> YOUR OBJECTIVE
Can you edit the material below by replacing "screenshot" with "image" and leaving everything else as it is?

> RECORDS SUPPLIED
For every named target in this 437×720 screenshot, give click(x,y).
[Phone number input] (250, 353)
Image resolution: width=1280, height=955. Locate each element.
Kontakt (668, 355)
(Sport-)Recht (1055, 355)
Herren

> RESULT
For every named target in this 437×720 image, give click(x,y).
[Phone number input] (250, 353)
Image resolution: width=1280, height=955. Locate each element.
Kontakt (668, 355)
(Sport-)Recht (1055, 355)
Herren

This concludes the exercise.